Cantrell ultimately was invited to do five Peel Sessions, two recorded at Maida Vale and three broadcast live from “Peel Acres”.  All of those sessions are represented on this collection. “Being asked to play at Peel Acres was a real honor, and very fun. It was like going to a dinner party out in the country where there happens to be a national radio broadcast taking place. Peel set the tone, it was free spirited and fun loving. Peel’s producers, engineers and staff were all treated as family; we fell right in and enjoyed his wife Sheila’s hospitality. John had such a sense of humor and ease that just naturally conveyed over the radio airwaves. One of my favorite moments in this album is John’s reaction to a Don Gibson song, ‘Legend In My Time,’ we’d played him as a surprise, with Peel recounting how it reminded him of his early days in Texas.

In 2006, after releasing three albums in five years of consistent touring to build her U.K. audience, Cantrell shifted focus to care for her newborn daughter. “I knew when Bella was born that my ability to travel was going to change.
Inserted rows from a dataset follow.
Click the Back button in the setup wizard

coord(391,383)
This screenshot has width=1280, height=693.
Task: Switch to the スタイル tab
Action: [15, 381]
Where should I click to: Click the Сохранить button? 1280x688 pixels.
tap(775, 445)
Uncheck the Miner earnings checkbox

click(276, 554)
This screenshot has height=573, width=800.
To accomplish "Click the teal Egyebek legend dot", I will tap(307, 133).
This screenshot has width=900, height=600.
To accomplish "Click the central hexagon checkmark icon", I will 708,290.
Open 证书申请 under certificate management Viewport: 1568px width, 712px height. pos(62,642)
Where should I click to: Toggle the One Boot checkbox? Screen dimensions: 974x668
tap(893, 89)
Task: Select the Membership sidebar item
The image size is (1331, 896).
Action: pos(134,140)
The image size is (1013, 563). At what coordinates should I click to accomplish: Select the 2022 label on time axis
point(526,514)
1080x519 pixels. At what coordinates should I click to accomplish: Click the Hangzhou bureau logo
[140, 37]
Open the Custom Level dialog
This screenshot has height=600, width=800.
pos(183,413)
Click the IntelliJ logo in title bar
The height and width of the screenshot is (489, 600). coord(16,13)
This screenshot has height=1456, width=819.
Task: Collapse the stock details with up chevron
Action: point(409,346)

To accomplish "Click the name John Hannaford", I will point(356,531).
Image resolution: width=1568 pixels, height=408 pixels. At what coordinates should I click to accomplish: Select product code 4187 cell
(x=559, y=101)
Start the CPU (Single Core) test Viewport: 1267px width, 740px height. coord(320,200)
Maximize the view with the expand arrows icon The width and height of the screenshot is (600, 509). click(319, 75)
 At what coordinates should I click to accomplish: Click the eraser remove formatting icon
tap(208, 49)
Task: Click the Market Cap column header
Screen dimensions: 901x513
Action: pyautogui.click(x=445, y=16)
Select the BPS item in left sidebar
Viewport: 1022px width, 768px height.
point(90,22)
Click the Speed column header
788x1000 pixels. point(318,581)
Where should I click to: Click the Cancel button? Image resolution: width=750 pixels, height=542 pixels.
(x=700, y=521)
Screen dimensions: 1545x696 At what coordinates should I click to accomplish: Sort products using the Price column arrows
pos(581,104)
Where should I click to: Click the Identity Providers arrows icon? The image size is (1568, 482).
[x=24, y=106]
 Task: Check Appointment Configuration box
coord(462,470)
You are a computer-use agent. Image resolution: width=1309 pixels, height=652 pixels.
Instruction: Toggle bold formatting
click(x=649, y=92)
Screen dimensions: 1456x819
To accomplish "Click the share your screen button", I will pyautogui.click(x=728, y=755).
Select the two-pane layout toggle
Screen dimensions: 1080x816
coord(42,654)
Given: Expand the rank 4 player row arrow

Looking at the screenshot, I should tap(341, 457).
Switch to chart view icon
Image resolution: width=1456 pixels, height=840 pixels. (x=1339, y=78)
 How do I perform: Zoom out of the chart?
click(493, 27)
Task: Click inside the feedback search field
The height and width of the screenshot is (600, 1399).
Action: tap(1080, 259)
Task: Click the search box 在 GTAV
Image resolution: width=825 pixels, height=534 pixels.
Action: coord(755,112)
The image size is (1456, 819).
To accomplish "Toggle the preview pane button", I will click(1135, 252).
Many things in the industry were different – Peel had passed, the music business was going through a major disruption, my personal life was changing. I wasn’t sure there would still be an audience for me in the U.K. when I was ready to return. When we released my Kitty Wells Dresses album, I was so relieved to see the base of people we’d reached from all that hard work in the early 2000s was intact.”

Since the birth of her daughter, Cantrell has released two critically acclaimed albums – 2011’s Kitty Wells Dresses and 2014’s No Way There From Here. With Laura Cantrell At The BBC, she’s celebrating her own early years, concluding “I really treasure those five years of intense travel and engagement with the U.K. audience, and I still feel a debt to the BBC for the platform it gave me to reach that audience and grow as an artist.”

Laura Cantrell performs at Manchester’s Ruby Lounge on Saturday 14 May.